For diagnosis, there are different imaging tests and, as a non-invasive method, uroflowmetry can be useful. A weak flow or an enlarged voiding time would suggest an obstructive pattern and may lead to suspect this pathology. However, on many occasions this can be normal despite the presence of strictures.1,2,25 and therefore it is useless to rule it out, a fact that is confirmed in our study since only a small proportion of patients had an altered uroflowmetry. To document stricture, the recommended tests by the Société Internationale d'Urologie (SIU) are VCUG, retrograde urethrography and cystoscopy.2 According to a retrospective study, urethral ultrasound can provide more precise data on the length and periurethral fibrosis in adolescents and can be useful as a complement to the rest of the tests for planning surgical intervention.26
For treatment of anterior urethral stricture, we can offer more conservative measures such as urethral dilation or urethrotomy under direct endoscopic vision, or more complex ones such as urethroplasty with resection and anastomosis or using grafts, with variable success and recurrence rates according to different published articles. The indications to carry out one or another technique are very controversial and proof of this is the disparity of opinion according to each author. In a recent review on the treatment of anterior urethral stricture in children, the cumulative success rate in 334 patients with endoscopic treatment by urethrotomy or dilation was 46% (with a range of 21%-75%), while the cumulative success rate in 347 patients after urethroplasty was 84% (with a range of 25%-100%).27 There is a limitation in many studies regarding the definition of success when evaluating subjective symptoms instead of diagnostic tests.18 In our series, in addition to the resolution of the symptoms, we performed an uroflowmetry, considered by some authors to be a good option to assess the functional result after treatment and lead to other tests in the event of an altered result.9,27,28 Several groups agree that long-term endoscopic treatment is less effective and should not be used as the first option, since it often requires reintervention.2,27,29
Within the endoscopic treatment, urethrotomy is more accepted than urethral dilation, especially for short strictures less than 1 cm or as rescue of a short residual stricture after urethroplasty.2,18,30 However, other authors defend endoscopic urethrotomy as initial treatment,15 and according to our experience it seems to us to be a good option since, after a mean follow-up of 5 years and 7 months, only one patient has required reintervention.
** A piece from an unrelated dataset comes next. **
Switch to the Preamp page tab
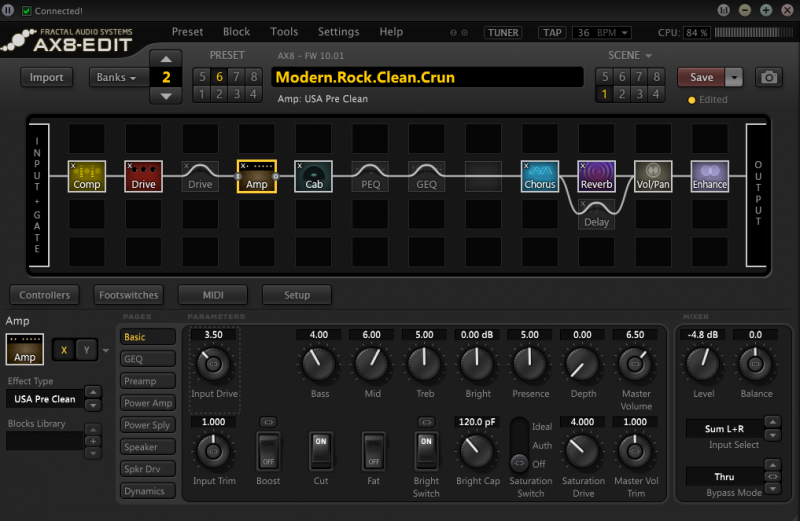This screenshot has height=521, width=800. click(141, 381)
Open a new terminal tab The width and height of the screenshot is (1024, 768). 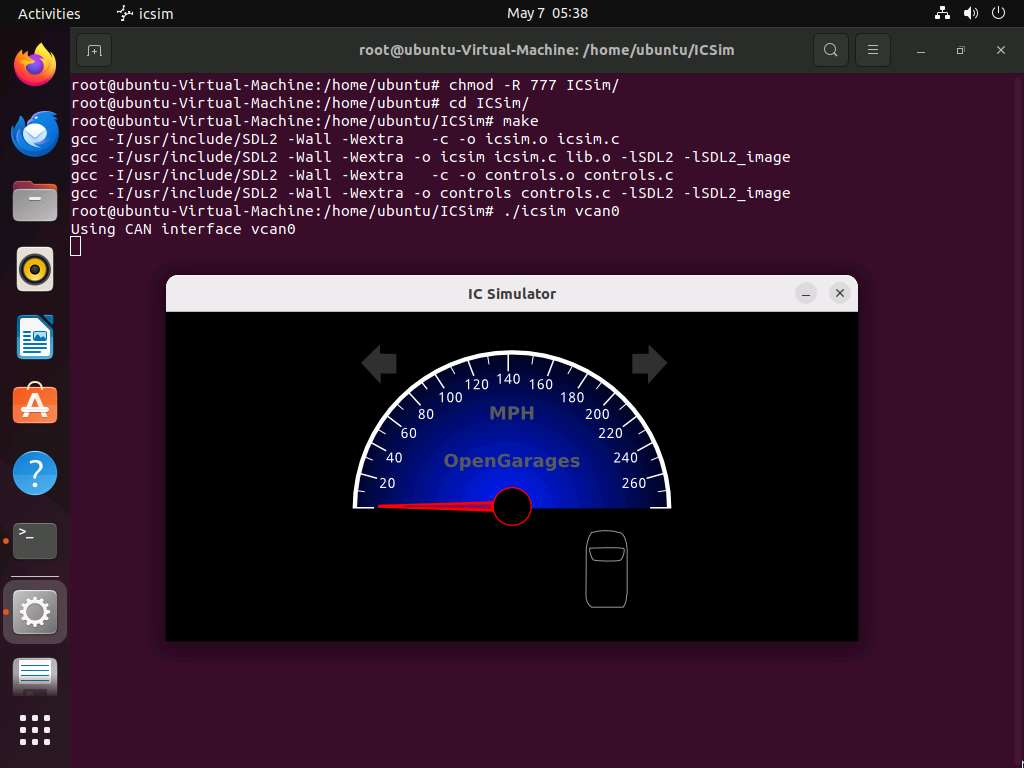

In adults, the most accepted curative treatment for bulbar urethral stricture is perineal urethroplasty and it can be considered as the first and definitive option in children,1,27,31 or as salvage treatment after failure of a first urethrotomy.1,15,18
The main limitation of this study is that the number of cases analyzed is low and that it is a retrospective study, but we believe that due to the short number of published cases of idiopathic urethral stricture in adolescents, our data can contribute to the scientific literature to be able to reach a consensus for its best diagnostic and therapeutic management.
Conclusions
Idiopathic urethral stricture is a rare entity in adolescent population, and we should suspect of it in those patients who have voiding difficulties without a previous urological history. A normal uroflowmetry does not rule out the presence of stenosis and we must request a VCUG to diagnose it, or perform a cystoscopy if the suspicion is high, since it allows an endoscopic treatment in the same act. Although there are few cases to draw conclusions, based on our experience and the literature we believe that endoscopic urethrotomy should be the treatment of choice for idiopathic strictures shorter than 1 cm located in the bulbar urethra. These patients require long-term follow-up due to their risk of recurrence, to whom repeated endoscopic treatments are not recommended and the best option would be urethroplasty as definitive treatment. These conclusions should be interpreted with caution and multicenter studies with larger samples are needed to be able to develop treatment and follow-up protocols.